*** Opening of ENTRIES PROVIDED ***

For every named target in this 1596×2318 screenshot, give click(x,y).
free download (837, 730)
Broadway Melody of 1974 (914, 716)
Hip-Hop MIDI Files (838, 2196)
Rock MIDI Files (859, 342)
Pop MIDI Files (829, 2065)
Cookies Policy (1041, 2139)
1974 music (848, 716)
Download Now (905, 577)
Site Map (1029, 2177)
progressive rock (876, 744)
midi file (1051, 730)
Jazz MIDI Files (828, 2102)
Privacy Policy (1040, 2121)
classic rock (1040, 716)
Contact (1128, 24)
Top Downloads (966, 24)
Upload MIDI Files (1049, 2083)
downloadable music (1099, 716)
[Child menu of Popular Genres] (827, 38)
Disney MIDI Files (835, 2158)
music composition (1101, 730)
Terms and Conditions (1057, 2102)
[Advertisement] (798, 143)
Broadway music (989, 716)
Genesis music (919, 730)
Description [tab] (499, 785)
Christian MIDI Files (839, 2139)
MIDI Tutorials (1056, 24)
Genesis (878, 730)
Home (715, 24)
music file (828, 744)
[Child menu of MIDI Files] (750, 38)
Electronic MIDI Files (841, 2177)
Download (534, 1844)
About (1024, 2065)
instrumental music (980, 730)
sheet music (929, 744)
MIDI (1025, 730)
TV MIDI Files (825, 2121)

*** Close of ENTRIES PROVIDED ***
*** Opening of ENTRIES PROVIDED ***

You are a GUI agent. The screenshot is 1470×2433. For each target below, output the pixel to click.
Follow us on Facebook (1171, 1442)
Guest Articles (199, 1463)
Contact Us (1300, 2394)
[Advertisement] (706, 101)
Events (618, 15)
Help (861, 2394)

*** Close of ENTRIES PROVIDED ***
*** Opening of ENTRIES PROVIDED ***

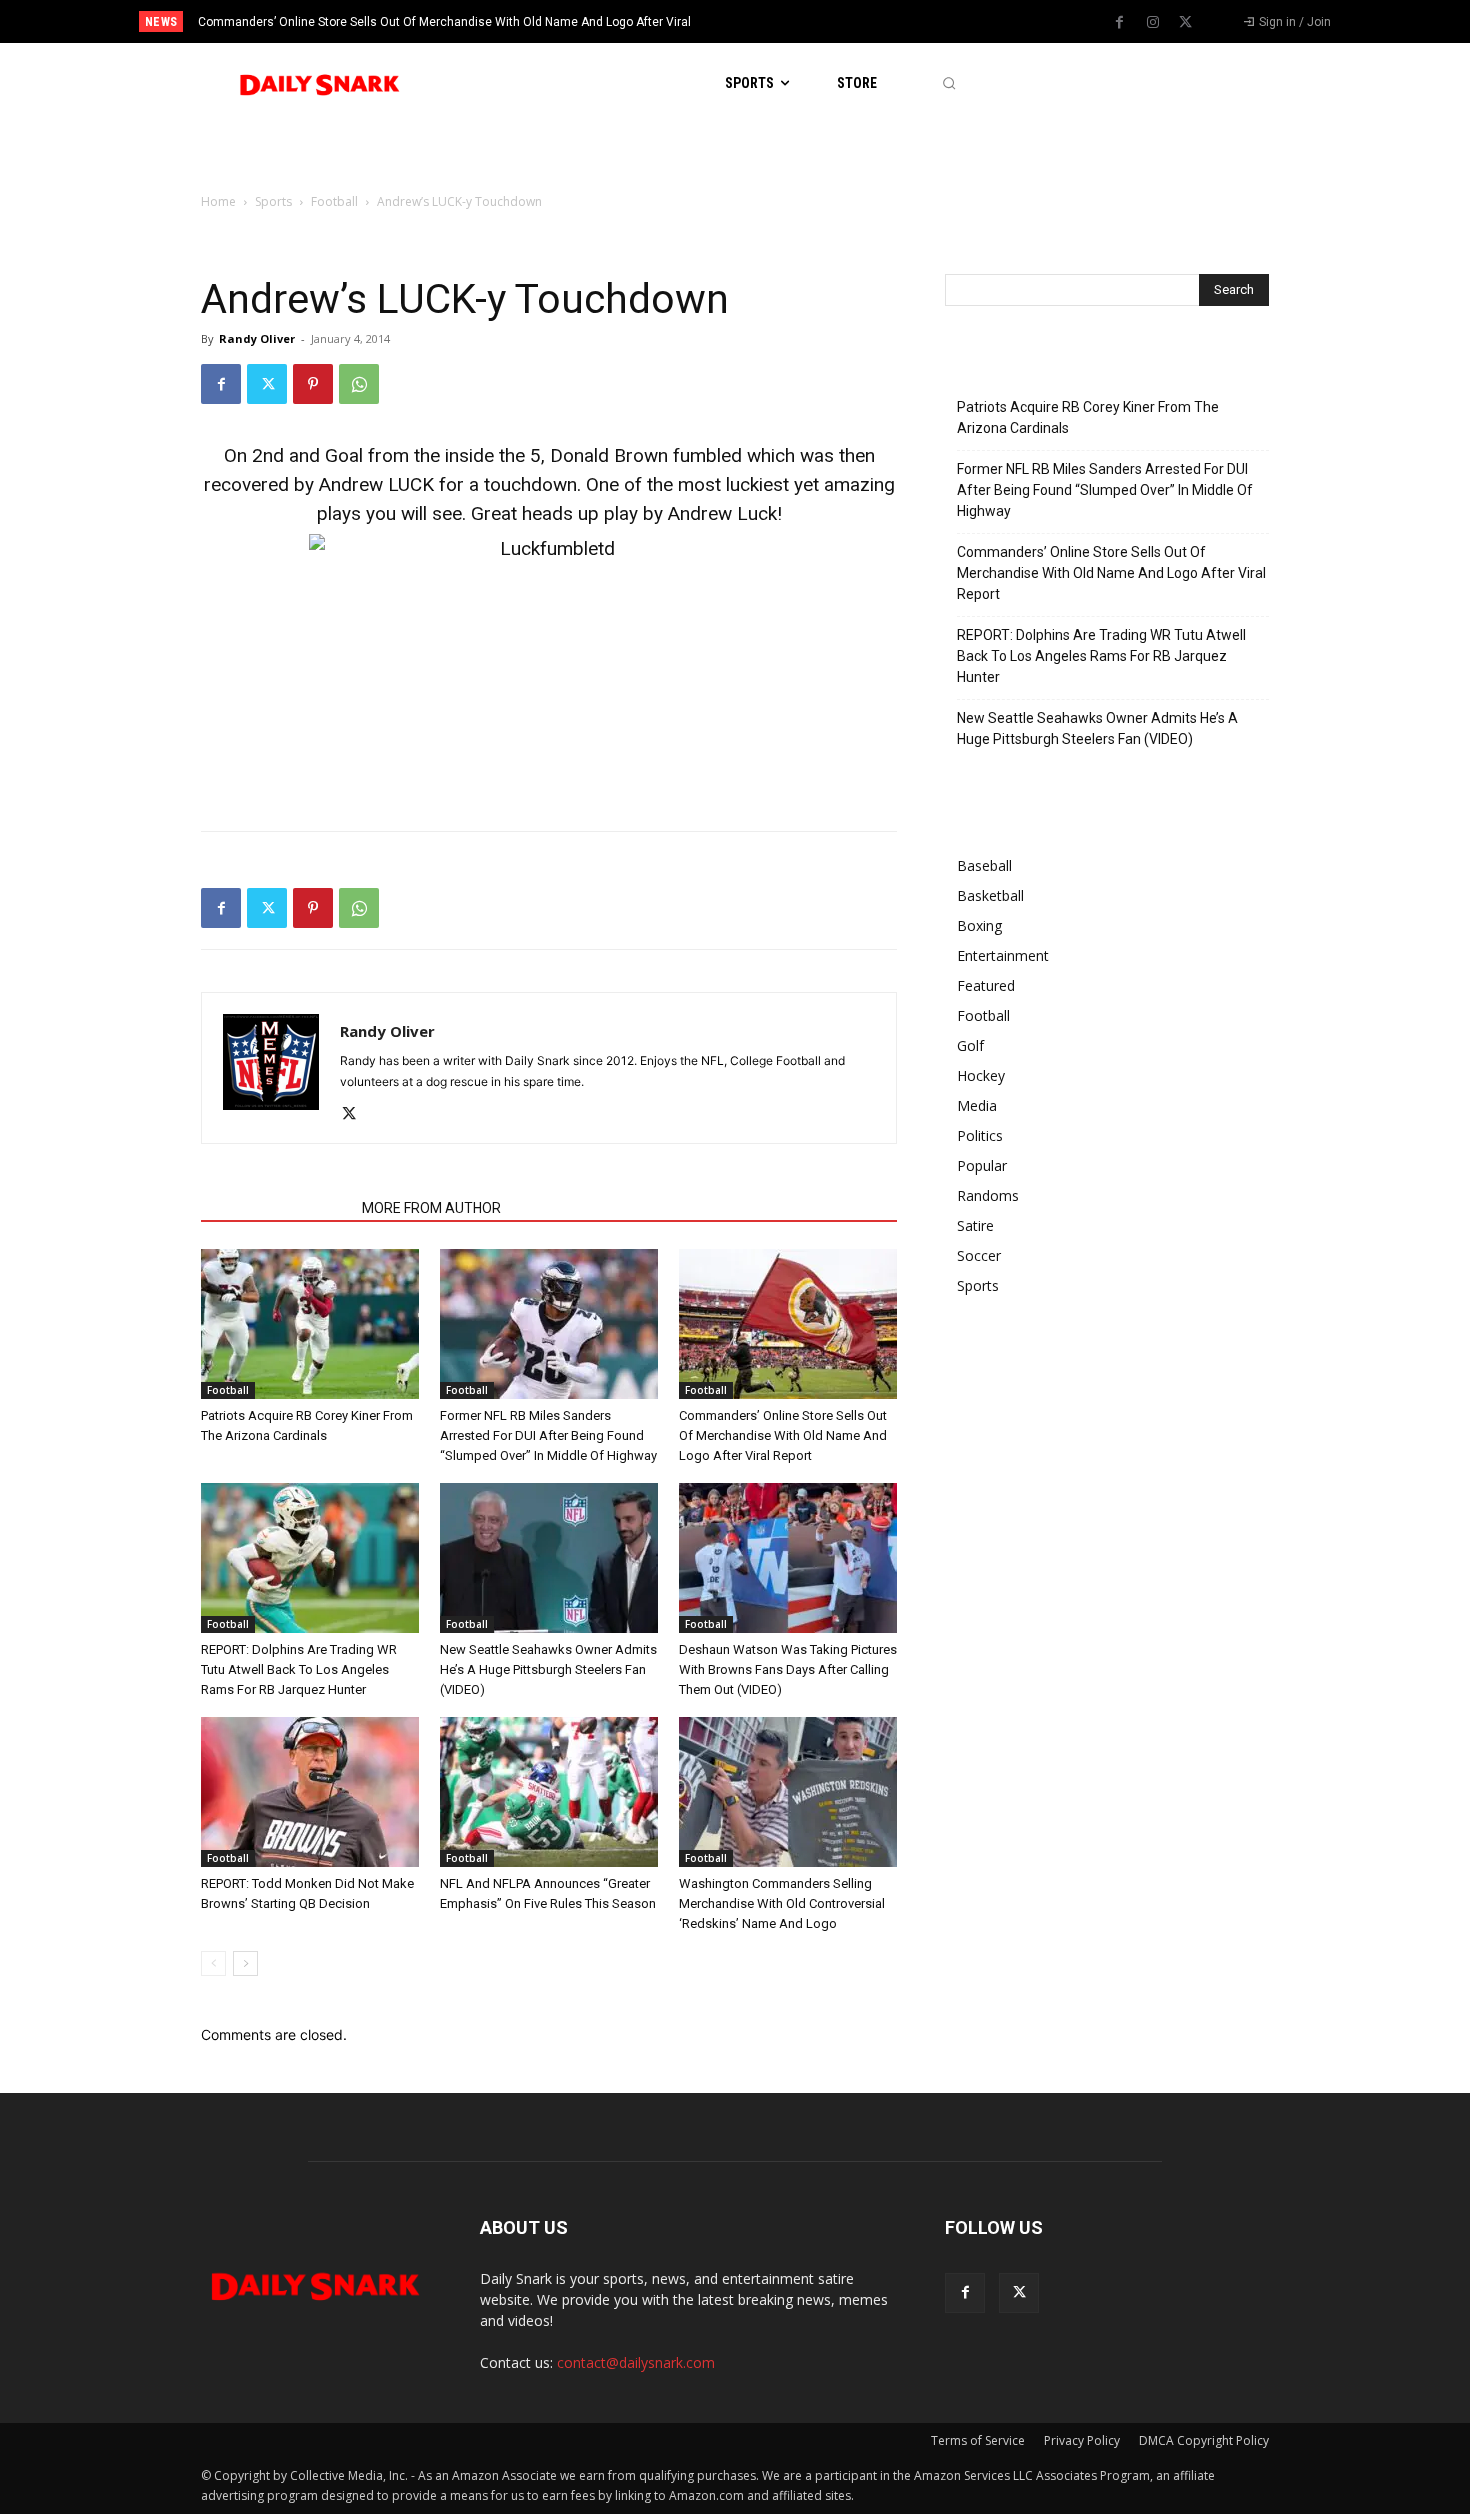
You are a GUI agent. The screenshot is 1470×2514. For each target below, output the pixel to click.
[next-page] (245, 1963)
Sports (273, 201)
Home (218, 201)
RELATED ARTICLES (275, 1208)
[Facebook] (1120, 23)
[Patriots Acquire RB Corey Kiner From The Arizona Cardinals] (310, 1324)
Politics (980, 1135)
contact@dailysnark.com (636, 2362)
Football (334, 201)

*** Close of ENTRIES PROVIDED ***

▸ **TO DO**
Everything above from the line with "Sports (273, 201)" to the line with "Football (334, 201)", both included, must be repeated exactly, and nothing outside that range.

▸ **RESULT OF THE TASK**
Sports (273, 201)
Home (218, 201)
RELATED ARTICLES (275, 1208)
[Facebook] (1120, 23)
[Patriots Acquire RB Corey Kiner From The Arizona Cardinals] (310, 1324)
Politics (980, 1135)
contact@dailysnark.com (636, 2362)
Football (334, 201)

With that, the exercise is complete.